Resources 1984 – III. Discovery of Crater Lake A. John Wesley Hillman

Historic Resource Study, Crater Lake National Park, Oregon, 1984

III. Discovery of Crater Lake

 

A. John Wesley Hillman

The question of which white man actually gazed on Crater Lake for the first time has been a matter of dispute, due to the fact that there have been several re-discoveries made unknowingly by different parties. Although claims for its discovery in the 1840s have been made in the name of John C. Fremont and others, the first authenticated visit was not made until 1853. By that time Oregon’s first real gold rush was rapidly expanding, as parties swarmed not only over the Jackson Creek and Rich Gulch area, but penetrated deeper into the interior to make new discoveries along the Applegate, Illinois, and Rogue rivers. It was interest aroused by one party of California goldseekers, whose secretive camp outside Jacksonville and surreptitious laying in of provisions for an expedition to the Upper Rogue River attracted the attention of several Oregon miners, that led to Crater Lake’s discovery. While quenching his thirst at a local saloon, one member of the California party became loquacious and was heard to mention having knowledge of the whereabouts of the fabulously rich “Lost Cabin Mine.” This was a mythical lost mine searched for as early as 1850 by miners in northern California but that also was speculated about in southern Oregon in reference to a mine located a year earlier in Josephine County. The four California owners of that property were forced to bury a hoard of gold when attacked by Indians. Although the sole survivor of the group had been persuaded to divulge certain landmarks in the area, the cabin and the buried treasure had never been found.

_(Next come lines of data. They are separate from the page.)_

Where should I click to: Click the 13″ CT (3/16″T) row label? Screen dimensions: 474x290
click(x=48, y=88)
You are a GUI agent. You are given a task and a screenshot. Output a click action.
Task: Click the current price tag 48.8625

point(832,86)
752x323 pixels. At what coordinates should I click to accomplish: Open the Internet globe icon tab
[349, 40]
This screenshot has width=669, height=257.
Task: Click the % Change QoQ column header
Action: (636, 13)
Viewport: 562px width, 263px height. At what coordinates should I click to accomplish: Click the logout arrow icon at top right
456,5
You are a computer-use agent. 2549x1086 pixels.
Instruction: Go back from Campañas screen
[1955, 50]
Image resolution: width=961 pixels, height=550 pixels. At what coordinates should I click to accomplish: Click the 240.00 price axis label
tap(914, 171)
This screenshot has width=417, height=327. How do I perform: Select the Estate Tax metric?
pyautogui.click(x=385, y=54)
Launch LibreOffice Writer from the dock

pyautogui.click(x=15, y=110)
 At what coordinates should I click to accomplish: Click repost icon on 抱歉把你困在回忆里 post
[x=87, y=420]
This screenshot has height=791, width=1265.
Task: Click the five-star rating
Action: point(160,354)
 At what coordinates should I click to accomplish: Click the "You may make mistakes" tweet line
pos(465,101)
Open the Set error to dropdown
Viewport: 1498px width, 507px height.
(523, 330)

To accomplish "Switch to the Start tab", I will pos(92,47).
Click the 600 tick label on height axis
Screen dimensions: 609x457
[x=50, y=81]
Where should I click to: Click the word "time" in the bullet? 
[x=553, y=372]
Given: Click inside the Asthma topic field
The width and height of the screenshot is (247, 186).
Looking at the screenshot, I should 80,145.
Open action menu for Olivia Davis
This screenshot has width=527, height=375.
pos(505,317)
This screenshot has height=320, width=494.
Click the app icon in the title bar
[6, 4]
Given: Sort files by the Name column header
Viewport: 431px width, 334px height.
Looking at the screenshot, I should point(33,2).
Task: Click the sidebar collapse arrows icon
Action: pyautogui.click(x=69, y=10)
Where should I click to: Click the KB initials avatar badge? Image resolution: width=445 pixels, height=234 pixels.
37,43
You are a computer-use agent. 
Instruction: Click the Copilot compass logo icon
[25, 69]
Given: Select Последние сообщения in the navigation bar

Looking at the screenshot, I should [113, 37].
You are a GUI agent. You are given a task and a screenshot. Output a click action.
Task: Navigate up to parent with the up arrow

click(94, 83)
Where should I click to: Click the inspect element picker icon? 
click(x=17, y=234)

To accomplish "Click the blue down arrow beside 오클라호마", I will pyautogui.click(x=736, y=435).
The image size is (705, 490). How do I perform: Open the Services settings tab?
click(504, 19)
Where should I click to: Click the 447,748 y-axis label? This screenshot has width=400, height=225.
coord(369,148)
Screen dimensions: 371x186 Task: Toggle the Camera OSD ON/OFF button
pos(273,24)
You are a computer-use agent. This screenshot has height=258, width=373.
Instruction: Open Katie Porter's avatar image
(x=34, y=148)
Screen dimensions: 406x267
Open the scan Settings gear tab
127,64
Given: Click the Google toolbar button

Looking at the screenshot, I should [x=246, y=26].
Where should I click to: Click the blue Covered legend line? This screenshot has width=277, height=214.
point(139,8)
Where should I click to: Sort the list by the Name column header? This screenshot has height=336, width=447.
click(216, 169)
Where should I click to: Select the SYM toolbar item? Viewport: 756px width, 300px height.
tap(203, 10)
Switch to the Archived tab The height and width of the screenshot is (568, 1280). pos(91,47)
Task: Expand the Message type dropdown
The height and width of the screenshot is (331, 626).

As soon as the California prospectors left town to continue their search, a party of about eleven Oregon hopefuls, including a Mr. Dodd, John Hillman, James L. Loudon, Patrick McManus, George Ross, Isaac G. Skeeters, and Henry Klippel, was in hot pursuit, determined to follow the Californians up the Rogue and share in the imagined wealth. Hillman was at this time about twenty-one years of age, a footloose young man from Albany, New York, who had stumbled into Jacksonville in his search for gold. It was not long before this party’s presence was detected, and in Hillman’s words, it became a game of hide-and-seek, until rations on both sides began to get low. The Californians would push through the brush, scatter, double backwards on their trail, and then camp in the most inaccessible places to be found, and it sometimes puzzled us to locate and camp near enough to watch them. [1]

This game of cat-and-mouse took on serious undertones as each group’s supply of provisions became exhausted. Such desperate straits were reached that ultimately a truce was declared and the parties determined to hunt for game and search for the mine together. They soon realized that they had blundered off course, but were unaware that they were far east of their objective and in fact nearing the headwaters of the Rogue River. Pitching camp on the side of a mountain, the two parties mutually agreed that only the hardier members should continue the quest. Hillman was one of these.